I first met Jim more than forty years ago when he briefly came through the office and was introduced when I was in Durham, North Carolina at the headquarters of Carolina Action where Jay Hessey, its director then, and I were finishing the negotiations thar brought the organization into ACORN in the late 1970s.  When his wife, Nancy, then went to medical school in Minnesota, Jim was the founding organizer of ACORN in the Twin Cities, and I would stay at his house with his whole gang, including then his son, Ben, and Nancy and I would talk about the running in various directions from their house.  When he was back on the East Coast, he did various stints with ACORN in our political operations and as an ACORN regional director.  He was ACORN through and through.

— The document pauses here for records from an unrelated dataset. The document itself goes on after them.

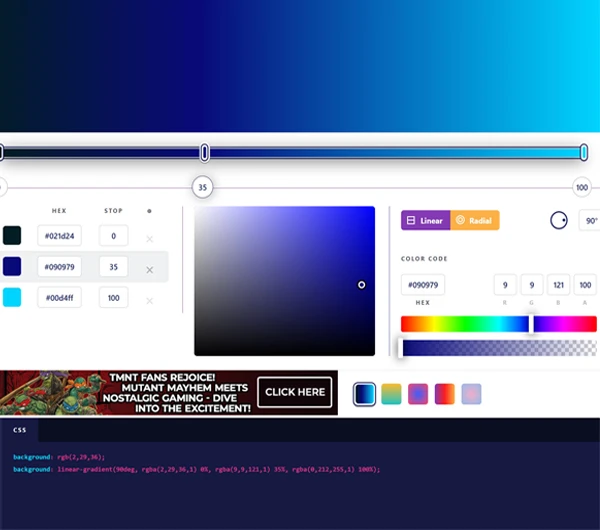Click the stop position field showing 100

coord(113,297)
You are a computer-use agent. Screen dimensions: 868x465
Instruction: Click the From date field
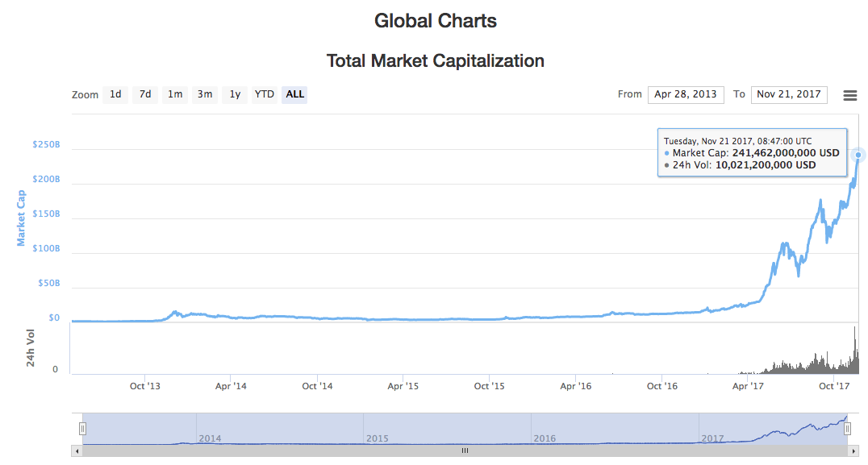[x=685, y=94]
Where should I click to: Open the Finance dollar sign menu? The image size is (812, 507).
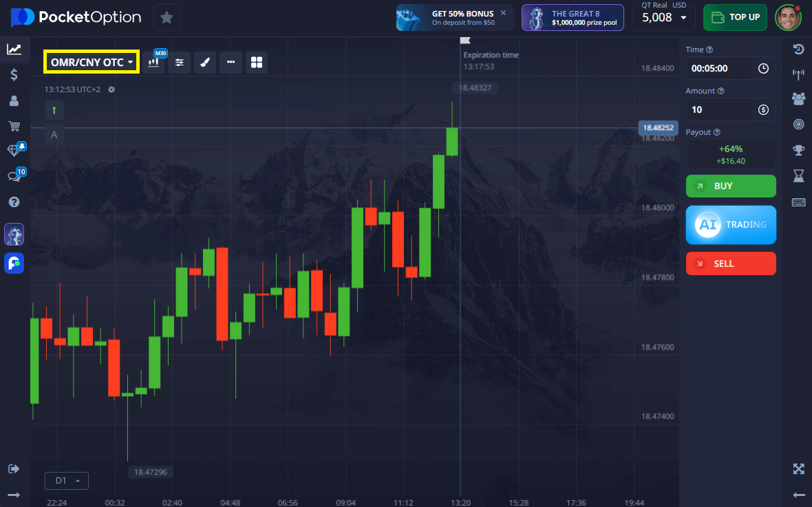(x=14, y=75)
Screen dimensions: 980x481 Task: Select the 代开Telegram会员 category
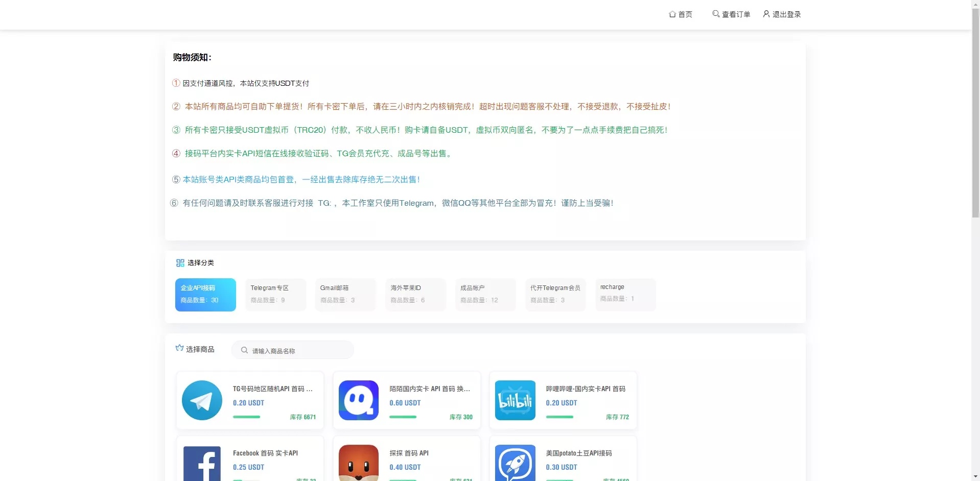pyautogui.click(x=555, y=295)
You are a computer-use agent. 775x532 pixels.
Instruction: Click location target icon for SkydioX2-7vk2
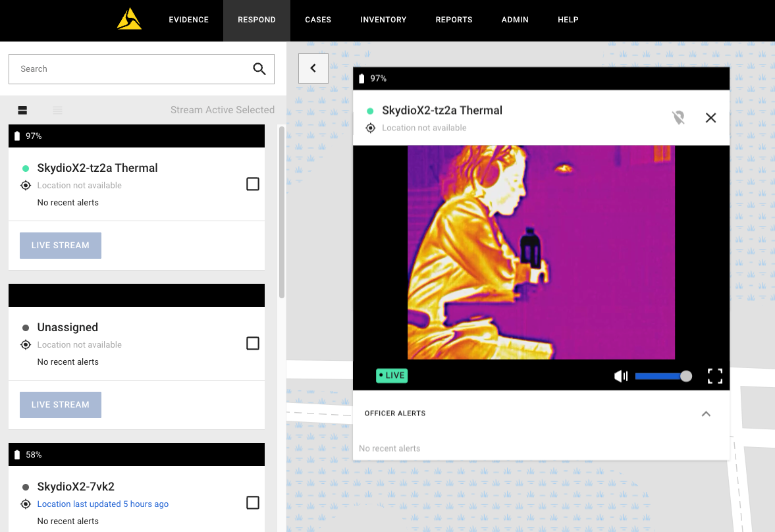tap(26, 504)
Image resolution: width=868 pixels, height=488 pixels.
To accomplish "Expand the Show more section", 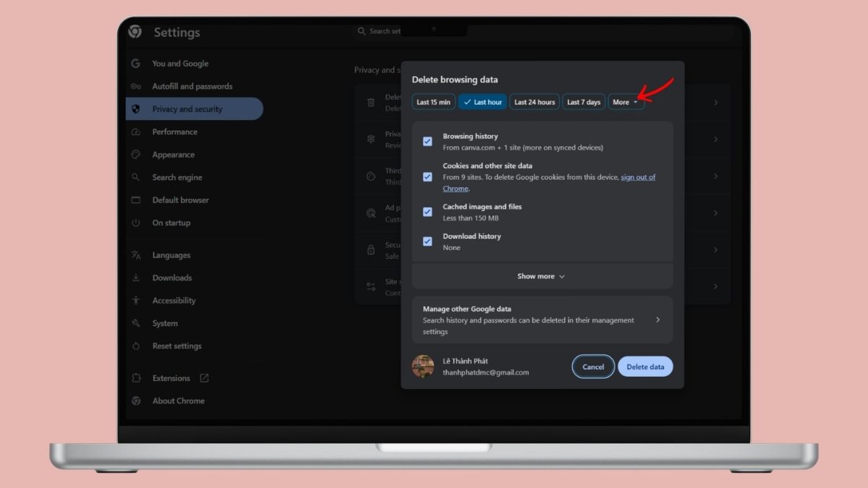I will 541,276.
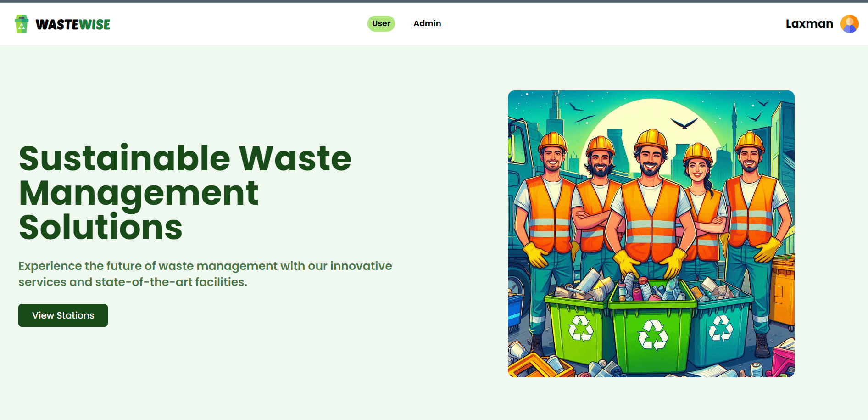Switch to the Admin section

(427, 23)
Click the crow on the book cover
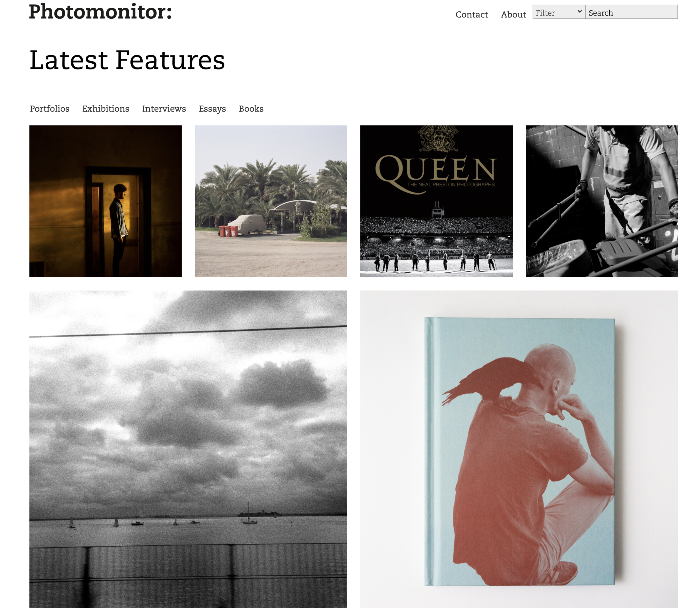The height and width of the screenshot is (616, 695). [493, 380]
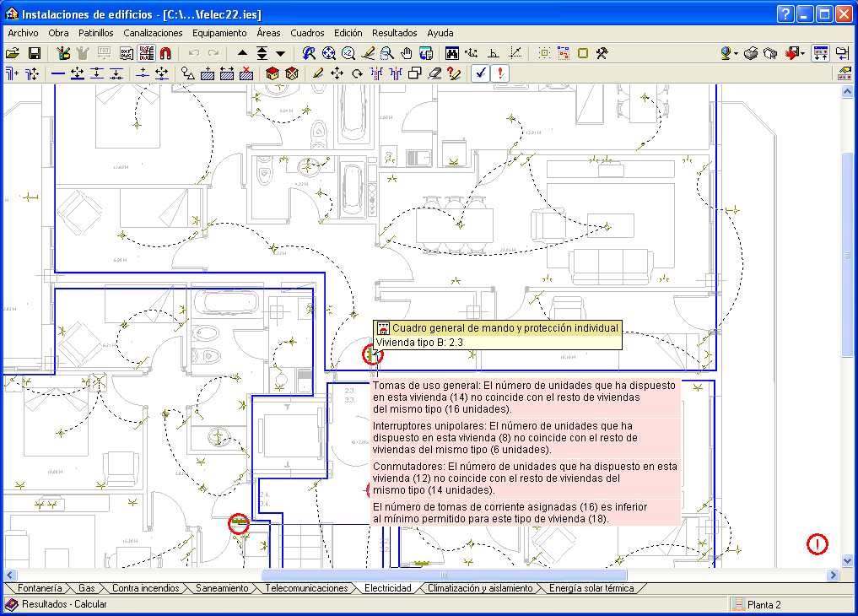The height and width of the screenshot is (616, 858).
Task: Switch to the Telecomunicaciones tab
Action: click(306, 588)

Dr. Fitch ended up running the health services for the University of Montana, and that meant Jim was off the ACORN team for a minute.  He ended up organizing at Montana Peoples’ Action with one of its co-founders, Secky Fascione, who later was his partner for years, and became a dear friend as well.  Jim would invite me to do staff and leadership training for MPA or one thing and another.  I would work for plane fare on the condition that I could bring my son Chaco along with me.  On one side or the other of the training, we would end up taking advantage of the generosity of my friends and comrades who ran the Sleeping Time Duck Camp in an old one-room schoolhouse in the Centennials.  Hiking and exploring with Ben and Chaco, getting blown around Red Rock lakes in a raft, fishing up and down Montana, hunting antlers, sitting around the camp stove, is where Jim and I went from being comrades in the struggle to friends for life.

This century, for more than seven years we had an Airstream on Rock Creek, 50 miles from Missoula, courtesy of Secky. When we pulled the Katrina trailer up from the South, we stayed in Helena with Jim, his new wife, and his two precious, young daughters.  When he ended up back in Missoula again, his house became our depot for washing clothes and taking showers when we were on Rock Creek.  Jim’s health had gone bad.  He was misdiagnosed with Lime disease and nothing seemed to work for him, so it was a steady slide.  He had to give up fishing, but he never gave up talking organizing.  He was helping a longshot candidate in Utah, just as he had helped Max Baucus win a Congressional seat and all us in starting a branch of the New Party in Montana.  We talked about organizing trailer parks, as he had done around Montana.  We talked about organizing an association of patients with Lime’s who could fight for better care.  There were still good moments for him.  I can remember one night around the campfire with his brother at Rock Creek where they were all playing and singing.   I had talked to him last maybe  six weeks ago about the work, about visiting New Orleans, about all of us getting up to Montana again after the pandemic.

I was on the road again in California, and finally checked my phone.  I was surprised to see a long text from Ben.  Jim had contracted pneumonia.  It didn’t look good.  In his reverie, Ben told me Jim had mentioned me a couple of times.  I should call quickly, and I might catch him in a coherent moment.  I walked into the back yard in San Jose, and called.  I talked to Ben, but Jim was now in hospice.  He died the next morning.

His obit in the Missoula papers said he was almost 70 when he passed.  I don’t believe it.  To me, he’s working his part of the march at one of our conventions.  He’ll be crawling down into the basement to prime the pump at the duck camp.  He’ll be knocking the doors on the other side of the street.  He’ll be working his way through the willows to drop a fly in the Big Hole.  He’ll be missed deeply.   He was part of my work and a great part of my life.